== EXERCISE MATERIALS ==
__________________________________________________

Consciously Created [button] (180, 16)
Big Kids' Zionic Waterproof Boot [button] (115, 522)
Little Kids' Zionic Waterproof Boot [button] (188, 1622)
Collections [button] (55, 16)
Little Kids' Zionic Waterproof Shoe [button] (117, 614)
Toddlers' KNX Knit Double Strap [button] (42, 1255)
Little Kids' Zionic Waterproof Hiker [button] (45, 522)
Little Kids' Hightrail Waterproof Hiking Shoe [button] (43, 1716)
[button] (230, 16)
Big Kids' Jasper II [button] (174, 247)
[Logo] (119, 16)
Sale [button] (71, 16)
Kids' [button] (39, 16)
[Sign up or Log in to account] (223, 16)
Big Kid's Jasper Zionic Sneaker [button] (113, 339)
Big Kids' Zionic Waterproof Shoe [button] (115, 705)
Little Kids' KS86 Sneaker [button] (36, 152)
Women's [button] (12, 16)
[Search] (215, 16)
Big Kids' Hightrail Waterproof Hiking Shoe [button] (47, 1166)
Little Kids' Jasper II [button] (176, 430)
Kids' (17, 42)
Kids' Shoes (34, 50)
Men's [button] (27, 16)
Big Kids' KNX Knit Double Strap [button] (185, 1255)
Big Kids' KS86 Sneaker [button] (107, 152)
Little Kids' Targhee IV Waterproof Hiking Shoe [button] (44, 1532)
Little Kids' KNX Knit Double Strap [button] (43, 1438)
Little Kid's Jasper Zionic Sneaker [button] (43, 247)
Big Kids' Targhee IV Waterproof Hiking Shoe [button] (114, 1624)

__________________________________________________

== WHAT YOU HAVE TO DO ==
Copy each line of the data that includes the word "Zionic".

== SOLUTION TO THIS TASK ==
Big Kids' Zionic Waterproof Boot [button] (115, 522)
Little Kids' Zionic Waterproof Boot [button] (188, 1622)
Little Kids' Zionic Waterproof Shoe [button] (117, 614)
Little Kids' Zionic Waterproof Hiker [button] (45, 522)
Big Kid's Jasper Zionic Sneaker [button] (113, 339)
Big Kids' Zionic Waterproof Shoe [button] (115, 705)
Little Kid's Jasper Zionic Sneaker [button] (43, 247)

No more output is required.